Very few people will use crushed coral in a planted tank (except for a few chips in the filter - if they have soft water). The CaCO3 will make for some mighty hard water and will also raise your pH. What kind of fish are you trying to keep? The majority of fish do best at neutral or slightly acidic pH (6.5-7.2). Your pH will probably be around 8 with all the coral.

If you test your KH and GH you will likely find them to be quite high. You shouldn't have any calcium deficiencies though!

There is a pretty good index of plants in the PlantFinder on this site. If you still have ?'s send some pictures.

Good luck. I mostly grow algae, many varieties, and a few plants that slip through.

I agree with trenac about the ferts.

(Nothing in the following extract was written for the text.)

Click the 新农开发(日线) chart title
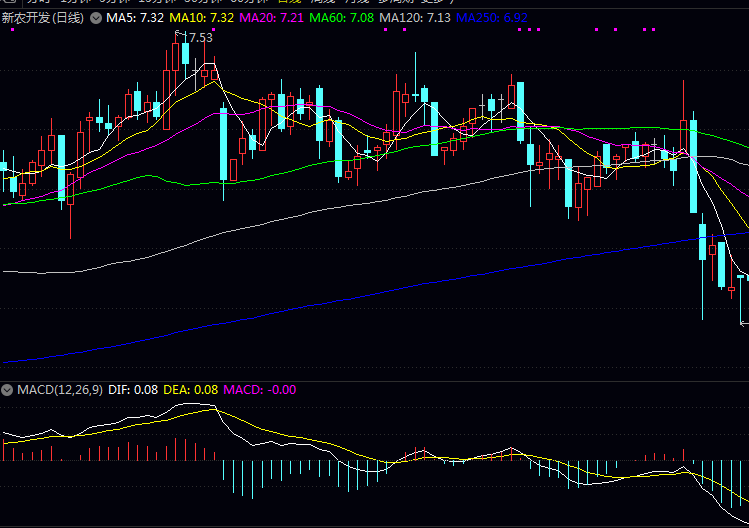The image size is (749, 528). 44,18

If you're serious about long-term plantkeeping you'll want to get some powder KNO3, trace element mix (CSM+B, or similar), and some KH2PO4 or other source of phosphate. It will be MUCH cheaper in the long run and makes it easier to find the right mix for your tank.


----------



## alxbel (Nov 28, 2005)

Thanks Trenac & Guaiac Boy for the comments, I appreciate it very much.

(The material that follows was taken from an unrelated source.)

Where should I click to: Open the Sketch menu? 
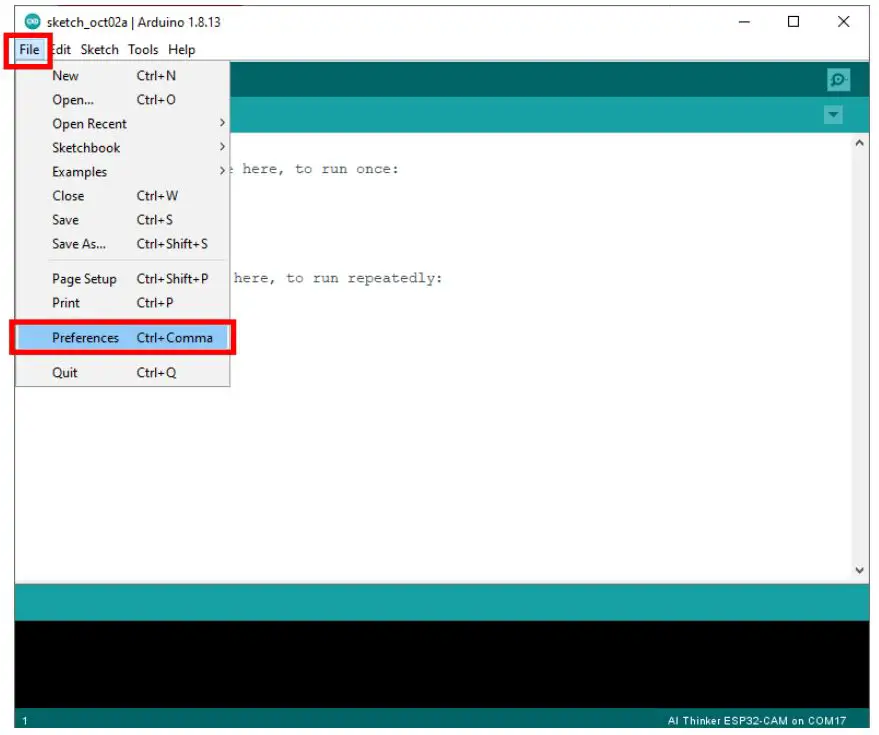100,49
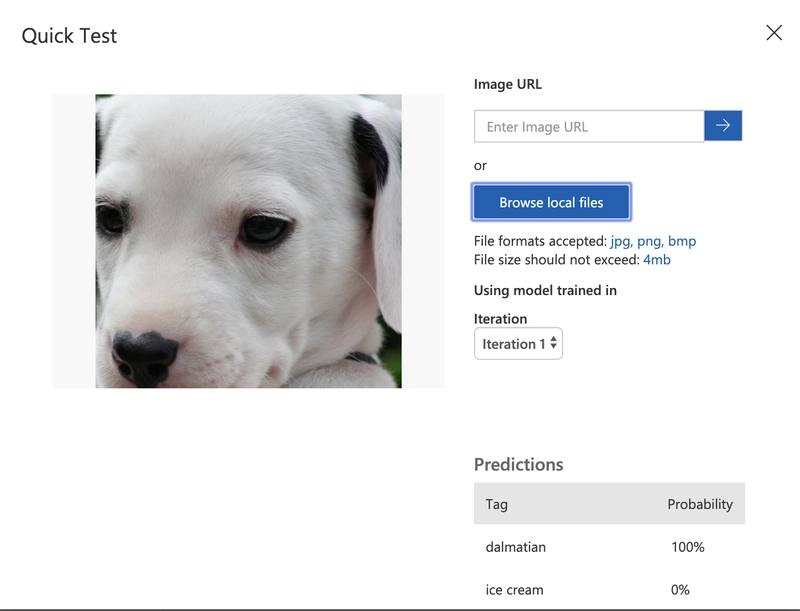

Firstly, I place my aquarium in my small patio, no room inside the house. One reason why i have a very high temp (Manila has an ave. temp of 84-88 at this time of the year). If I increase my lighting to 2wpg i would assume that this will also increase my temp by as much as 1-2 degrees assuming 12 hours of lighting. I have observed that the 2 CF (18w) have already increased my temp by 1 degree or more, unless you can suggest another type of light with low heat emission.

With regard to the crushed coral, it was from my former salt water aquarium that i gave it up. Out of curiosity i just tried it but with your suggestion crushed coral are out and also about the fert.

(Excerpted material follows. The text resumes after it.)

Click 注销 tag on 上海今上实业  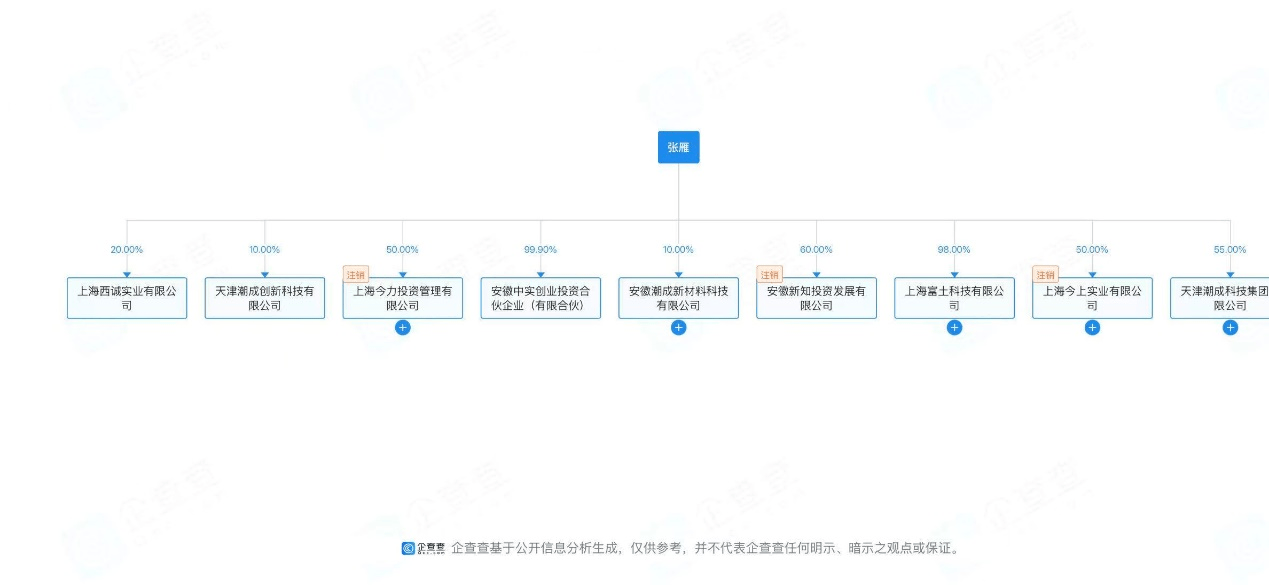pos(1045,275)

As for the test kits, what i have right now are Ph, NH3/NH4, NO2 (used them in my salt water aquarium), then i have to buy the KH/NO3 & PO4 kits. Can you give the right Ph/KH/NO3/PO4 for plant aquarium?


----------



## BryceM (Nov 6, 2005)

KH, pH, and CO2 are all related. The relationship is simple provided that you don't have any odd buffers in your tank like very high levels of phosphates. If this is true, KH becomes a good measure of the ability of the water to buffer added acid or base.

CO2 acts as a weak acid when dissolved in water - some of it reacts with water to form carbonic acid. Injecting CO2 from a bottle or yeast system will always lower the pH. If you have a very high KH, like 10 or 12, the pH will start out at 7.8 or so and fall to maybe 7.2 if your DIY yeast method is really working well. If you have a very low KH, like 1 or 2 (where I live it is <1), then any CO2 or other acid (from fish waste, etc) will DRASTICALLY lower pH. It is easily possible to get below 6 which isn't so good for fish or plants. With a low KH, small additions of acid QUICKLY lower pH.

Most people aim for at least 3 or 4 degrees of KH. I add baking soda - NaHCO3 (not baking powder) to raise my KH. I use 1 tsp/10 gallons at water change and I end up somewhere around KH 4 usually. A KH of up to 10 or 12 is fine, and may actually be better for many plants. There are charts available somewhere on this site that show the relationship of CO2, KH, and pH. Remember, don't use phosphoric acid based pH up or pH down-type products since this will invalidate the chart (and create truly impressive algae blooms).

As for PO4, people are telling me that 1-2 ppm is good. Most people seem to shoot for 2 ppm. Most people seem to agree that 20 ppm NO3 is good. If your plants are healthy you won't have any NO2 to speak of. People have been gradually increasing CO2 levels in the hobby. Most are now are trying to get 30-35 ppm. It is unlikely you will be able to do this without compressed CO2 and a regulator, reactor, etc. As a rule, after providing good light, adding CO2 is the best way to healthy plants.


----------



## alxbel (Nov 28, 2005)

Thanks again, Guaiac. At least i have some data to start with. I never thought that setting up a plant aquarium is just as complicated with a salt water aquarium. Very challenging.

I'll post some photos as soon as available. thanks again.


----------



## brianclaw (May 17, 2005)

alxbel, there's always the route of DIY cooling fans for you to travel if you don't have the budget for a chiller. Many Singaporeans, including myself, do this to cool the water for our plants. Check this link for a quick how-to on building your own cooling fan.
http://www.petfrd.com/forum/articles.php?action=viewarticle&artid=6


----------



## alxbel (Nov 28, 2005)

Brianclaw, that was a very good idea. Went to the site and its really affordable. I agree with you that chillers are very expensive to maintain (especially the cost of electricity in Manila. Singapore has almost the same weather temp in Manila , so I'm sure that you that you have been very successful in this DIY to lower temp with minimal cost of production and maintainance.

Again, thanks a lot.


----------